GARY SMITH: Driven to distraction

Crazy times make the details a little fuzzy

I'm told the Super Bowl is this weekend.

As I understand it, thanks to stringent crowd limits, it will be held in front of literally hundreds of people in Tampa Bay. And the Kansas City Chief Clever Insurance Ad Stars and the Tampa Bay Tom Brady's will be involved. And we will in fact be tracking actual scores and not just COVID cases that result from the game and ancillary Super Bowl parties.

The fact that I have to be told this and that I don't know it the way a bird knows it's time to fly south or your dog knows, from the other side of the house, that you'd dropped some bacon, is an indication that there is something very wrong with the world.

I have also been informed pitchers and catchers report in a couple of weeks. And that Alabama won the college football championship. And that NCAA basketball is currently being played, at least between teams who have enough players available to put five on the court.

I do know the PGA season continues, but since people will always find some place to play golf, I would have guessed that even if I didn't have proof. I understand the NHL is also in full swing, but I'm convinced they never quit playing hockey; they just quit talking about it for a bit.

This, for me, is not normal. The sort of "not normal" that typically has family members concerned ("Dad's not acting like himself. Oklahoma just lost a football game and he didn't go out in the yard and burn the clothes he was wearing because they had 'bad juju!'").

But, I'm afraid this is where I am right now. There and, you know, locked in the house upstairs in my "office" trying to remember how many consecutive days I've worn these sweatpants ... that don't even have some team logo on them.

I'd like to chalk all this up to the general forgetfulness I'm fairly prone to (a note: "Why did I pick up my phone?" is the new "Why did I come into this room?"). It's sort of like, "Oh, Christmas/Mother's Day/our anniversary/your birthday is THIS week? I mean, I knew that, but ..."

I'm afraid, at least in the short run, general forgetfulness might not be the case. It's not that I forgot. It's not that I don't care. It's just that, with everything going in the world ... it just didn't even register.

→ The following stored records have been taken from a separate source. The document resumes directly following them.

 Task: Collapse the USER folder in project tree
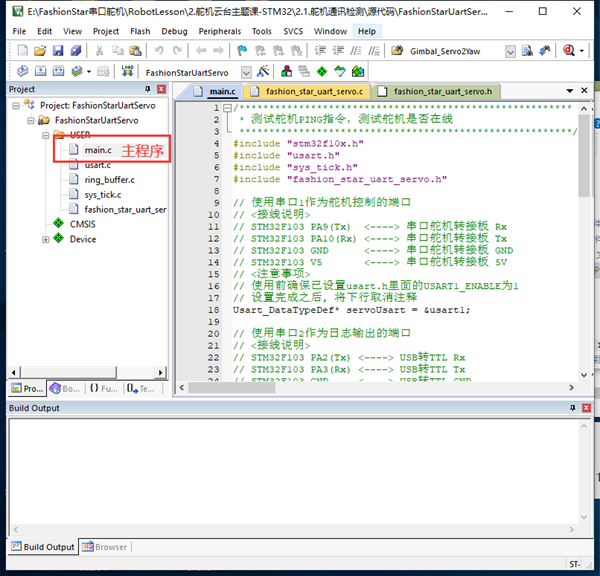[46, 134]
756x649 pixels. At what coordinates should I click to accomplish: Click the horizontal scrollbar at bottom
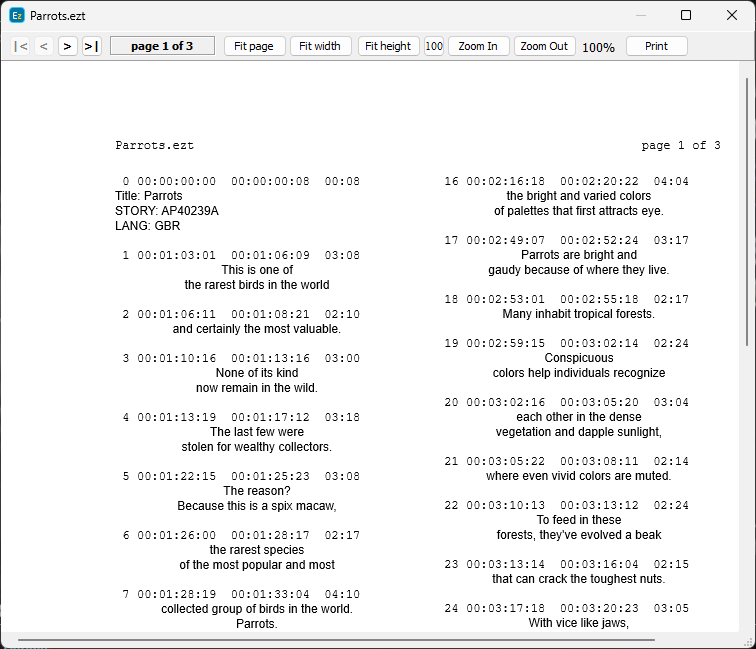point(335,639)
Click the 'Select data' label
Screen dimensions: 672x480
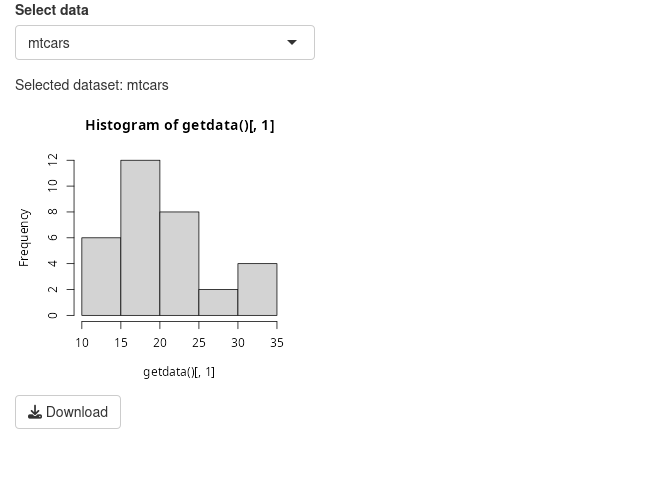pos(52,10)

Sort of like when you're driving home from work (you do remember driving to and from work, right?) and your body is going through the motions of navigating on the interstate. But your mind is on that report or that meeting or whether it's tacos (is it Tuesday already?) or burgers tonight or just what the lyrics to "Stairway to Heaven" are (the answer: Fill in your own. The actual lyrics really don't make any sense, anyway).

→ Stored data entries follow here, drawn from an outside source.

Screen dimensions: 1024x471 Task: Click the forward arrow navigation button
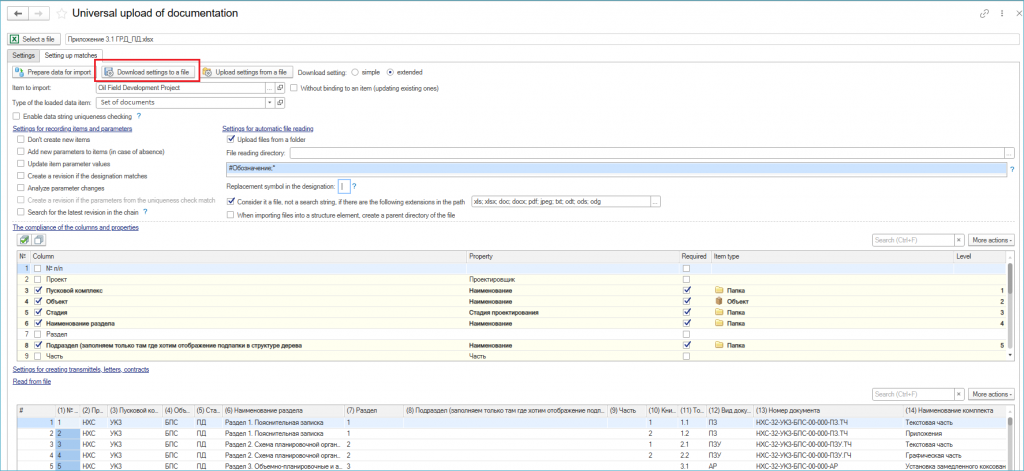[x=39, y=14]
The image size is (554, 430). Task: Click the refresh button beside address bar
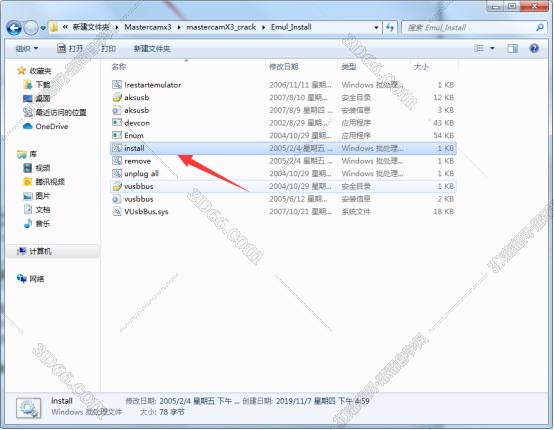[390, 27]
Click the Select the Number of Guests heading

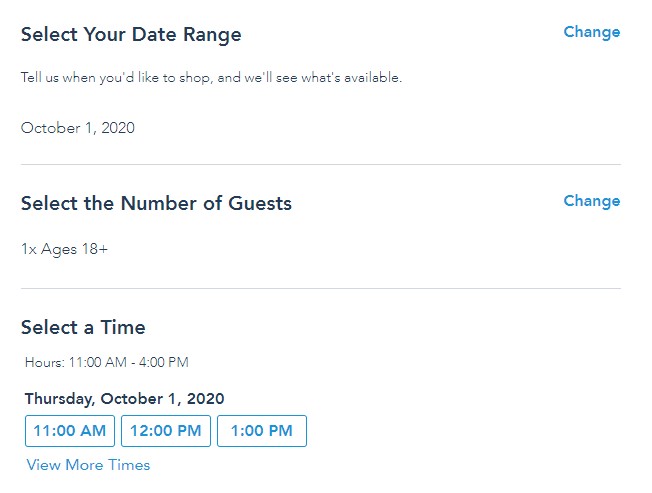pos(156,204)
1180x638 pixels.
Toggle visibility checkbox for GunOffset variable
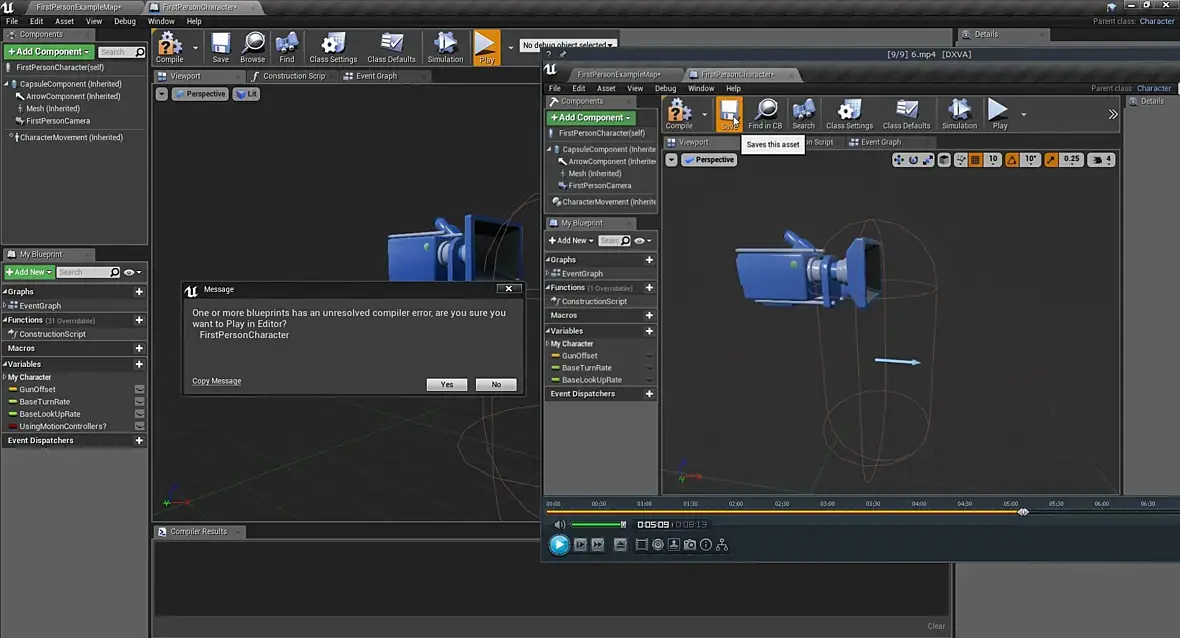coord(139,390)
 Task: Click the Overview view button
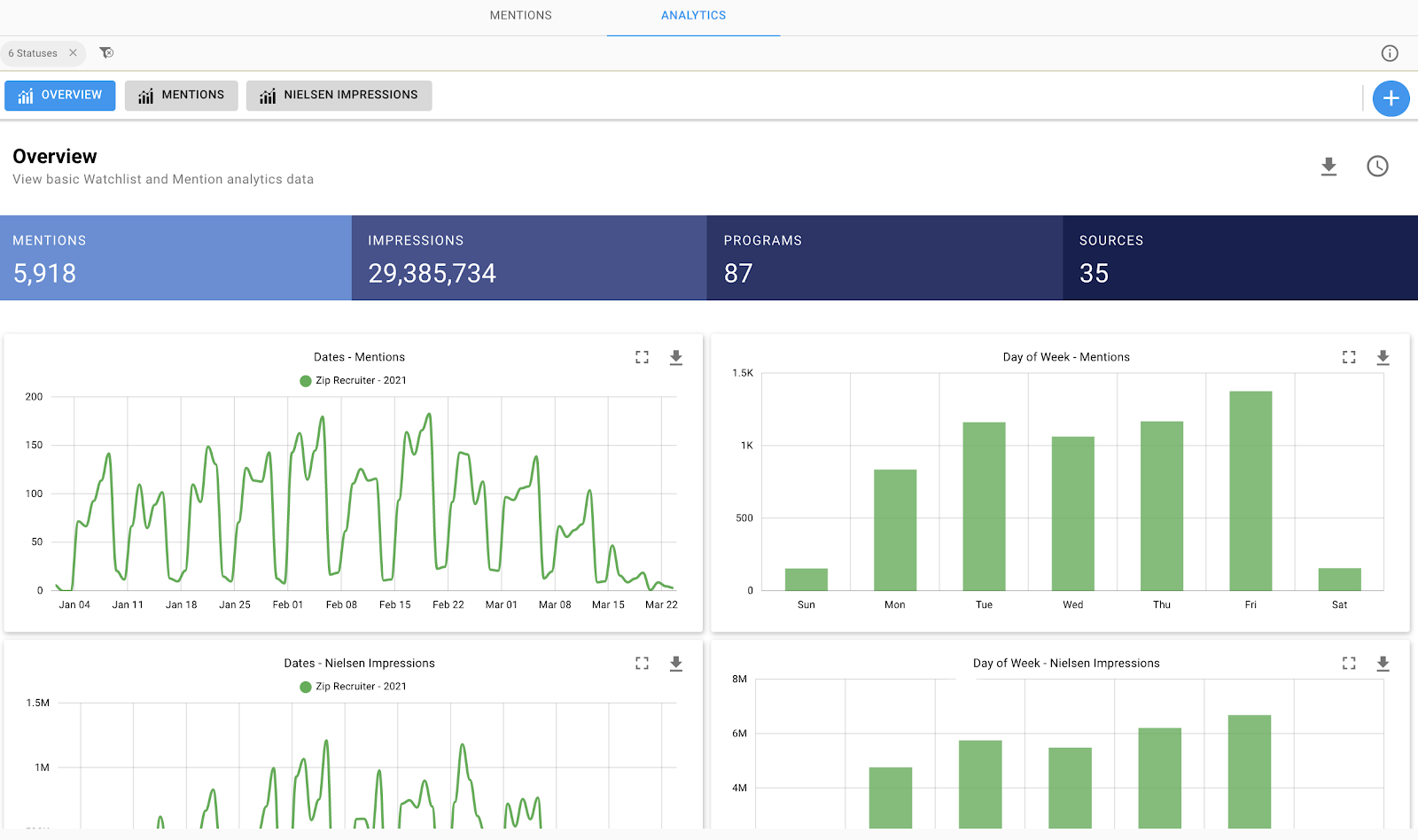(59, 96)
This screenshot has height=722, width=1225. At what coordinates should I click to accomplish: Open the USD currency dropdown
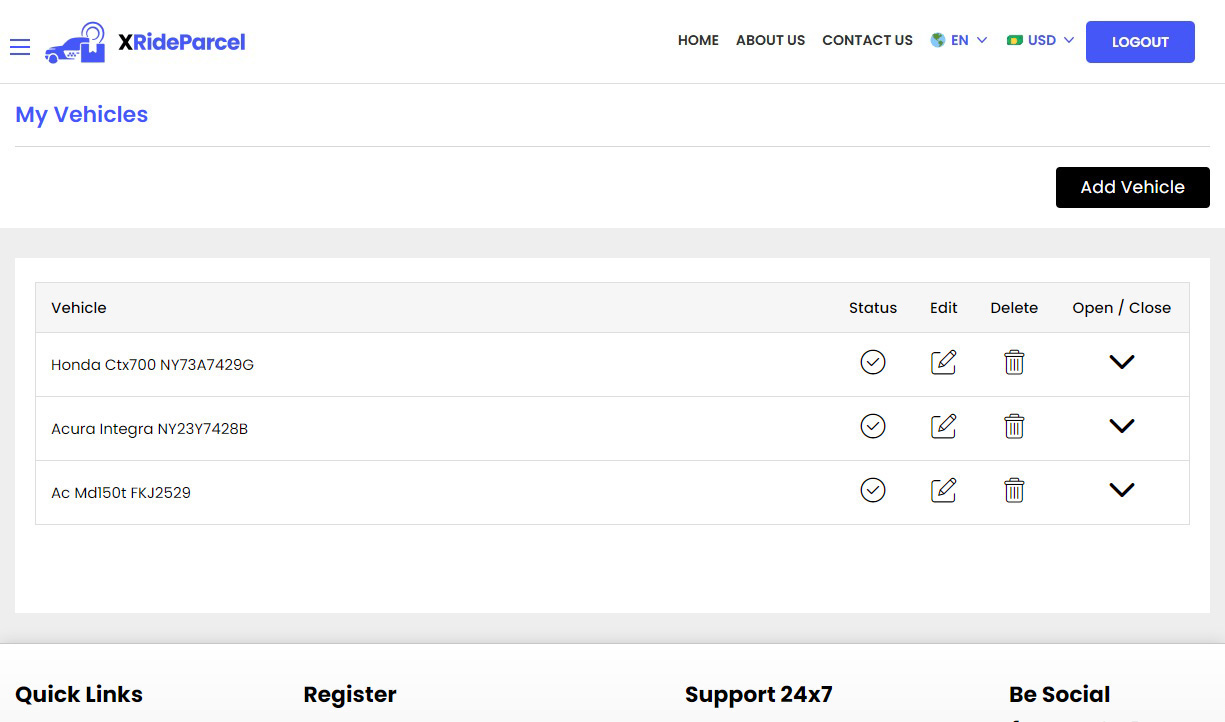tap(1041, 41)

And you suddenly realize you're in your driveway. And you better sort out that "tacos vs. burgers" thing pretty quickly.

Things, important things (and perhaps not so important), have happened and you didn't even notice because your mind was elsewhere.

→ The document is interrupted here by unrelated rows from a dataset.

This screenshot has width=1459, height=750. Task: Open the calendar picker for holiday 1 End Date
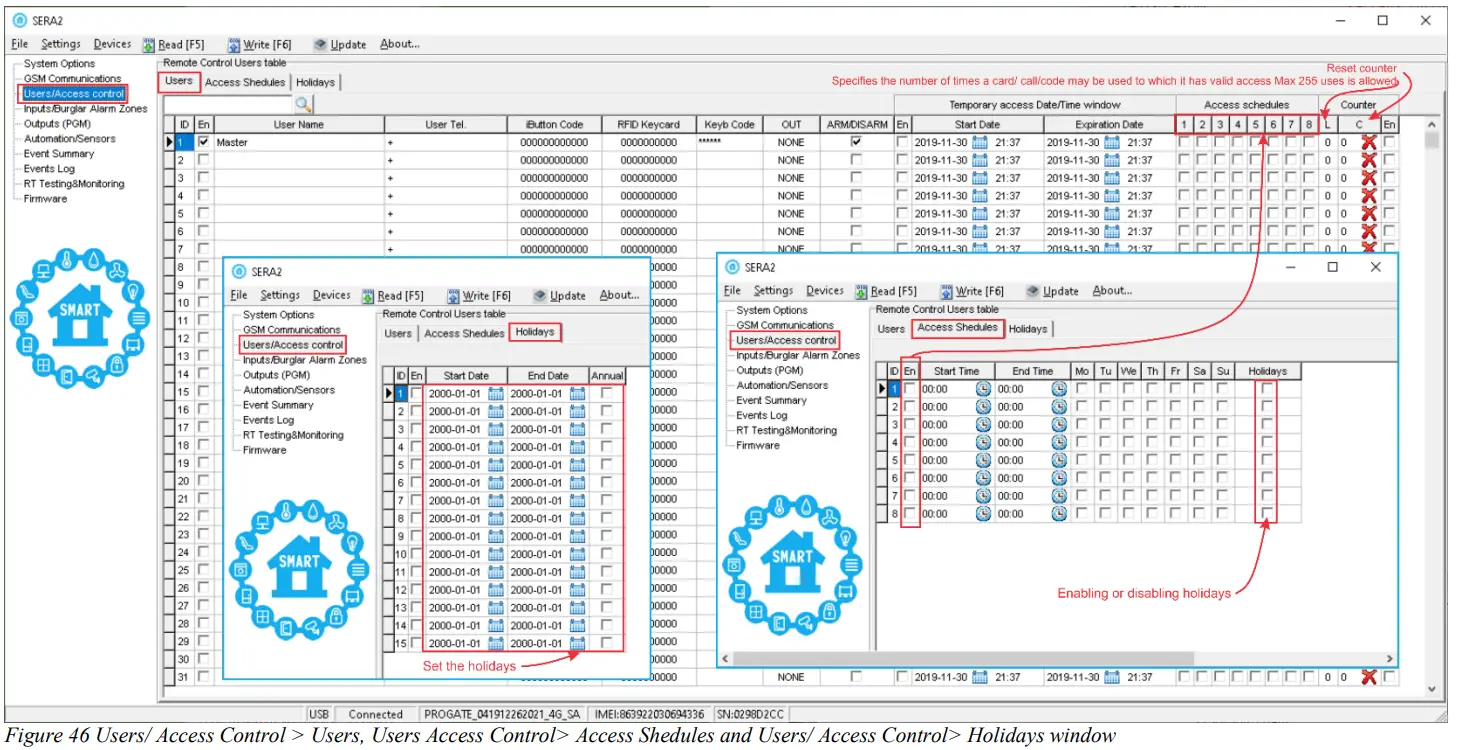578,393
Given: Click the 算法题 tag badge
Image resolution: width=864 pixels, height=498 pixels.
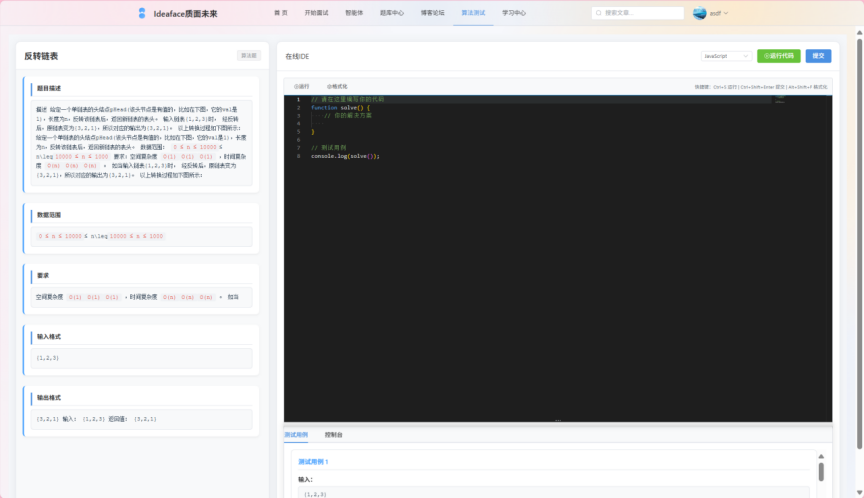Looking at the screenshot, I should tap(248, 56).
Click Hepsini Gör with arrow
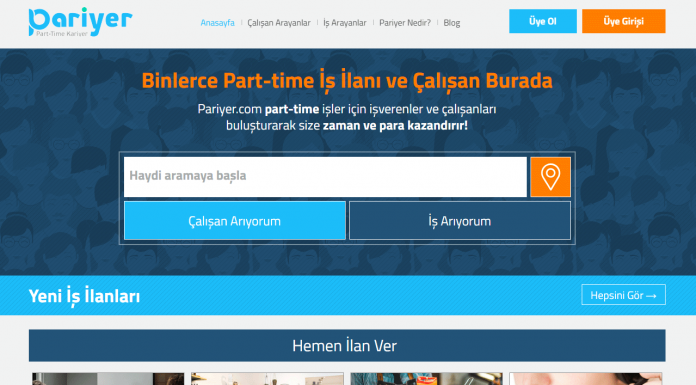 click(623, 295)
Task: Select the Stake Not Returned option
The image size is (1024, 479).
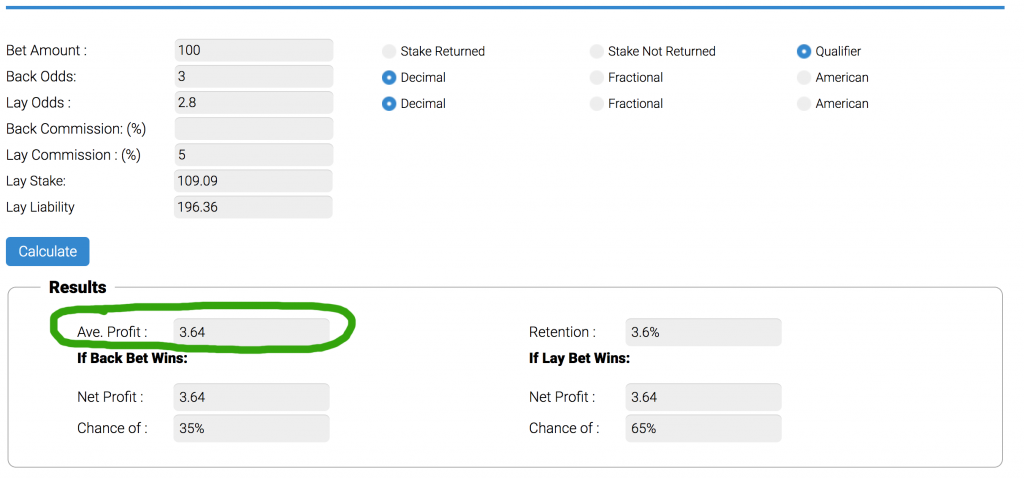Action: click(x=596, y=52)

Well, when it comes to sports or virtually anything else these days, my mind is elsewhere.

Of course it doesn't help that "elsewhere" keeps intruding on sports. Every day we hear Player A is out with a knee injury and Player B is suffering back spasms and Player C got exposed to covid through his food delivery driver. Or that the 2020 Olympics will be played in 2021 unless the case count in Japan doesn't come down, at which time they may just wait till 2024 and give out two sets of medals for the winners.

And it doesn't help that elections, which used to be a sport for political nerds, have now because an existential battle for the very soul of a nation (or something like that) and the ultimate showdown between good and evil, a status that, in my family, used to be reserved for the OU-Texas game.

Now, I am promised this will not always be the case. That I'll hear "line" and think of a center, two guards and two tackles, not what I'll have to get in to receive the vaccine. And that the daily scoreboard will reflect things like, oh, I don't know, scores. Instead of much more sinister numbers.

I feel like this will happen. I pray this will happen. I'm convinced this will happen. But until then ... it's not that I don't care. It's that I just can't.

Gary Smith is a recovering journalist living in Rogers.